— start —
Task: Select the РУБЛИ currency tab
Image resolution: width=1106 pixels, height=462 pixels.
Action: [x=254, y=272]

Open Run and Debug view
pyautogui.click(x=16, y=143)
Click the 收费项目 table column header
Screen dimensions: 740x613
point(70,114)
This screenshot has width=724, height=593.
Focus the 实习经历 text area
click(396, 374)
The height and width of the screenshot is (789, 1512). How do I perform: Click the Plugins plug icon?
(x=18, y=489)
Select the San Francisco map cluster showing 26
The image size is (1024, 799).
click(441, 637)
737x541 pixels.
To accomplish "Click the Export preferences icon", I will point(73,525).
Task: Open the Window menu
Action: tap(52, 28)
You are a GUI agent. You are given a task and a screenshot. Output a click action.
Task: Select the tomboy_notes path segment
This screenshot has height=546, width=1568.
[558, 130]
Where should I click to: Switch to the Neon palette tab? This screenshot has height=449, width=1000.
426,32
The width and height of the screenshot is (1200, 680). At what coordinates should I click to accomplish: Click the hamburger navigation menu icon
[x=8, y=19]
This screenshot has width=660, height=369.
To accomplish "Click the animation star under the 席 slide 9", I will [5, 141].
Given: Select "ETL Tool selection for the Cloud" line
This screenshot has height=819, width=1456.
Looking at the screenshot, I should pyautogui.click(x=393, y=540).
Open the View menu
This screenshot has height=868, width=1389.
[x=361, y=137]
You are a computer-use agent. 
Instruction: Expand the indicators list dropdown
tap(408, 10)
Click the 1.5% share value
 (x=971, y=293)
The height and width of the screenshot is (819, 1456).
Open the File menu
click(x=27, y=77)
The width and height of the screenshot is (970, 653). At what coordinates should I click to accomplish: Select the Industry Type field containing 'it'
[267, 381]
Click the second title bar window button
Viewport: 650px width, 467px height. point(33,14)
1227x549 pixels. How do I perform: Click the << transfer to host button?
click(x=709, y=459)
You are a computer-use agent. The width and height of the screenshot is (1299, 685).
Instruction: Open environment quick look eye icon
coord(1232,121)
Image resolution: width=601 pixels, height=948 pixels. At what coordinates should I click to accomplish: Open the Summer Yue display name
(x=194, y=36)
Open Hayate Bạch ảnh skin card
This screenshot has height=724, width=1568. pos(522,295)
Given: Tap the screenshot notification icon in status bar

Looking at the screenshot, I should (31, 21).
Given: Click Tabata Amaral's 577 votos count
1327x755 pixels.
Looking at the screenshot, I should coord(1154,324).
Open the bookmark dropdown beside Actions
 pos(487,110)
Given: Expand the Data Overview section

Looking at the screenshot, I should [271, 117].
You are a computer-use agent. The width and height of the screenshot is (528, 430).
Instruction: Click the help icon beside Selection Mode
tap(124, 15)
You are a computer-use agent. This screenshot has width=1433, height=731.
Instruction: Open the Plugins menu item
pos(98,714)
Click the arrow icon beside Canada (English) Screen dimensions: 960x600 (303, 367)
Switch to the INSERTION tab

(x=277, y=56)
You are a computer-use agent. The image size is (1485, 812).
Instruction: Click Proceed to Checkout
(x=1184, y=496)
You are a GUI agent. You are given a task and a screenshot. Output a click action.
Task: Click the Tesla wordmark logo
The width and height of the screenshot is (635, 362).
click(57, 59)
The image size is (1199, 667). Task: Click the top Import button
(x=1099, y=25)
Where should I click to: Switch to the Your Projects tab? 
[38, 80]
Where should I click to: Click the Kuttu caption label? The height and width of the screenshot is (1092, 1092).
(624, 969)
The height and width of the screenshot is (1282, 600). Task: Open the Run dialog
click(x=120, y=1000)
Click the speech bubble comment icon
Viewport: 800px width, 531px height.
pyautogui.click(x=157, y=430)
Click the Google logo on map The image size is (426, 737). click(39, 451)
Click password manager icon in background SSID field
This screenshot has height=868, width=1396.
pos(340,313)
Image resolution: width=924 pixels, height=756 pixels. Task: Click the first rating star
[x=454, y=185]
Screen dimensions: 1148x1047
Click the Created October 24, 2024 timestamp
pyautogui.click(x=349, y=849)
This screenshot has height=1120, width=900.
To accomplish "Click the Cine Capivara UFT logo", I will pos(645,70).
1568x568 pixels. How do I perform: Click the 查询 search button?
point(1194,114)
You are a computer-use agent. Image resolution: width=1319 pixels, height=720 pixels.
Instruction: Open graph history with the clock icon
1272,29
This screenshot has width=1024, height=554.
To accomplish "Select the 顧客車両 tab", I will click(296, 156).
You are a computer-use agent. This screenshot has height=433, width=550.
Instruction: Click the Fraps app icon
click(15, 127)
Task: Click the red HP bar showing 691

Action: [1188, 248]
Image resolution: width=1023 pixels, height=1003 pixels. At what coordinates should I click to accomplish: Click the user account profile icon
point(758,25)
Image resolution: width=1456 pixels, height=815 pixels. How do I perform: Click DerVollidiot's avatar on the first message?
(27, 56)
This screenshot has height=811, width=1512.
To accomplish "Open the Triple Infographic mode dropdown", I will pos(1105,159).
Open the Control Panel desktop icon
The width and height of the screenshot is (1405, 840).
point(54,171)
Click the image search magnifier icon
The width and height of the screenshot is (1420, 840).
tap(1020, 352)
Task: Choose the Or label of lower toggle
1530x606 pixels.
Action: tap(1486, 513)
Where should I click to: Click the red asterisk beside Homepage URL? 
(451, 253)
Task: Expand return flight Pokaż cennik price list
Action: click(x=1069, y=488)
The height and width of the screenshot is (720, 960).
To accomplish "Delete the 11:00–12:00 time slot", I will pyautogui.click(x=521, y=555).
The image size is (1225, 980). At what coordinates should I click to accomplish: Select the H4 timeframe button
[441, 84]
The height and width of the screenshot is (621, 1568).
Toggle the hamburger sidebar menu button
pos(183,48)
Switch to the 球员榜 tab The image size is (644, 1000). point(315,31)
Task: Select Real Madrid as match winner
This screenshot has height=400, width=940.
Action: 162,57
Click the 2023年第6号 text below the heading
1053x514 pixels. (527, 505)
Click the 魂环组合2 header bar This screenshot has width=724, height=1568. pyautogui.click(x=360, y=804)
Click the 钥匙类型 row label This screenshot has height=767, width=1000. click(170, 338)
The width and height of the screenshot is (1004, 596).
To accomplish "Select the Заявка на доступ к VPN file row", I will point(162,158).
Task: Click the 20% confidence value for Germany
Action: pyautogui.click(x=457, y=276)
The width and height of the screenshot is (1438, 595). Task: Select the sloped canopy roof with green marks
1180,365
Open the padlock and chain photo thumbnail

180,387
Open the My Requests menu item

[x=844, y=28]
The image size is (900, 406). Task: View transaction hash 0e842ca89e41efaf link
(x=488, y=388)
— end —
◆ Request
Pick out each row above that contains the word "list" and copy that row in full. Match the case exactly.

◆ Solved exercise
Instruction: Expand the indicators list dropdown
Task: Expand return flight Pokaż cennik price list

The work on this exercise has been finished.